O MINEIRO E O TORRESMO

Essa crônica e do meu amigo João Furtado.
O MINEIRO E O TORRESMO
João Furtado

Mineiro gosta mesmo de um torresmo. Tanto quanto de queijo. Eu ia comprar outra carne, mas quando vi aquela manta de toucinho de barriga dependurada não hesitei. O açougueiro perguntou: quanto? Levei a peça inteira, 2,7 kg. O que não virar torresmo vira banha, para empadão, bolacha, vai refogar feijão (insubstituível). Gordura para entupir as veias de uma família inteira, se comido sem moderação. Mas para evitar isso nós, mineiros, inventamos a “carne de lata”, hoje carne de pote de sorvete (modernidade condenável, mas mais higiênica). 
O torresmo pode ser servido em pedaços grandes, para comer com a mão e acompanhar cachaça, ou pequenos, para comer no prato, no tropeiro ou no tutu, que é muito diferente do insosso viradinho à paulista, até porque esse último não leva cachaça. 
Nas vendas de beira de estrada, sobretudo as de terra, tem lugar central. Não é a ridícula “porção”. Você escolhe a peça que deseja e fala para o “vendeiro”: é essa aqui. Ele espanta as moscas e espeta o bicho com o garfo ou uma faca de ponta para te entregar. Faz mal? De jeito nenhum, se acompanhado da boa cachaça. 
Uma vez, subindo para São Tomé das Letras, a partir da fazenda que foi do meu avô, em Cruzília, vivemos um episódio épico. Era para subir de carona no caminhão de pedras, mas resolvemos adiantar um pouco a pé. Manhã bonita, boas companhias. Um tanto depois do Camilão, já no pé de serra, quando o bicho ia pegar, bateu sede e cansaço. Garganta seca de poeira.
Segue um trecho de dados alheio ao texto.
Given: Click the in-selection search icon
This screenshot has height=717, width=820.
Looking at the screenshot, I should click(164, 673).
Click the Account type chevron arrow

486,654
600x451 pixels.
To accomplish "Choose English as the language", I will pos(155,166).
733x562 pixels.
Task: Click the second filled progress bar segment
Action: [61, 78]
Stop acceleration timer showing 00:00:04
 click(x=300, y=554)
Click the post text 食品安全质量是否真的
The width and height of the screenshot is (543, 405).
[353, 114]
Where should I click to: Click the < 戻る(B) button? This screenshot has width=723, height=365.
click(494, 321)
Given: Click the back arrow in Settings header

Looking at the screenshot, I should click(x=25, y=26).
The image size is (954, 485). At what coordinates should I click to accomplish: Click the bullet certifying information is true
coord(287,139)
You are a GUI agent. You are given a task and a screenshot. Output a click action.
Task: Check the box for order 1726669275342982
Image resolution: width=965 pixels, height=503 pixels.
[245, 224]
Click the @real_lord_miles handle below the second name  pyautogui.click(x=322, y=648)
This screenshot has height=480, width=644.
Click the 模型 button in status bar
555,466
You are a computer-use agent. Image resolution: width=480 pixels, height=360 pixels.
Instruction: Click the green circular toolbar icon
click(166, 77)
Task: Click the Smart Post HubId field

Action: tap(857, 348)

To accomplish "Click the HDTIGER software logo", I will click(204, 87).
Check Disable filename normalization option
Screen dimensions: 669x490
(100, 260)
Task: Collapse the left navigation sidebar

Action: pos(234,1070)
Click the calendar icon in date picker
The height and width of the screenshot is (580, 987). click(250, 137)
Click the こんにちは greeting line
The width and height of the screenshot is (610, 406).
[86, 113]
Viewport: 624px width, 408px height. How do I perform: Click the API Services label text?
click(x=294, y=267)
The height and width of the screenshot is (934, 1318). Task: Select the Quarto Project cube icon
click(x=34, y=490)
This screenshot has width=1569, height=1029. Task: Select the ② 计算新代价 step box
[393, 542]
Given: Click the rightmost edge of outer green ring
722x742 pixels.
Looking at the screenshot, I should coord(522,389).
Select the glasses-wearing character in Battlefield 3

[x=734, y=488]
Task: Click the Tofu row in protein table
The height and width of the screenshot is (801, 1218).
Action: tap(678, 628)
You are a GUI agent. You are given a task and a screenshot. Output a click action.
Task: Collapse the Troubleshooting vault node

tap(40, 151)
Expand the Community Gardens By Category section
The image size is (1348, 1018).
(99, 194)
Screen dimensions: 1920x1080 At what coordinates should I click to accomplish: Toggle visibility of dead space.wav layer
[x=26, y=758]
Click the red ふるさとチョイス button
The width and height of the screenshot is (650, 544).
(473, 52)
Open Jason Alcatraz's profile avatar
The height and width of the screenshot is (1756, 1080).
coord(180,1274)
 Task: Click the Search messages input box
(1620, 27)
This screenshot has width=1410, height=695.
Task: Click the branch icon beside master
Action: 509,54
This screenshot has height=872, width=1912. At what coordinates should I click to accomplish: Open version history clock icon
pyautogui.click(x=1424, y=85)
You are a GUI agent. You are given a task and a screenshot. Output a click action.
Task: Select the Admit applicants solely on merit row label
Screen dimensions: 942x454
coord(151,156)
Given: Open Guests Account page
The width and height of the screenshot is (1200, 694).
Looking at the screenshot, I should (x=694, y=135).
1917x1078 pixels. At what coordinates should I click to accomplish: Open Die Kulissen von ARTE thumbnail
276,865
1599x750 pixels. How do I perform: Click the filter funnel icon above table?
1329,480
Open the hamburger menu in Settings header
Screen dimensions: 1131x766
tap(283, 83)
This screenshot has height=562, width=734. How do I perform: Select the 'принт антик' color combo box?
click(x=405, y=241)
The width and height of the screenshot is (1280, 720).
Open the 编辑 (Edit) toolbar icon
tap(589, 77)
Resolvemos parar numa vendinha para uma cerveja, que veio “mofada” de fria, como nunca se esperaria num lugar como aquele. 
Enquanto bebíamos, com meu “anthropological blues”, fiquei assuntando de longe a história que o “vendeiro” contava para outro freguês: “então ele pegou e disse ‘me dá um pedaço dessa meirrda ai’. Eu peguei esse porrete aqui (e mostrou) e já pulei poirr cima do balcão e gritando: indeisde quando eu serrvi merrda proceis aqui?” 
Terminamos a cerveja com calma, mas seguimos caminho antes do negócio se voltar contra nós, sabe-se lá por que motivo. 
É, pessoal, viver em Minas pode ser perigoso, mas tem lá suas delícias.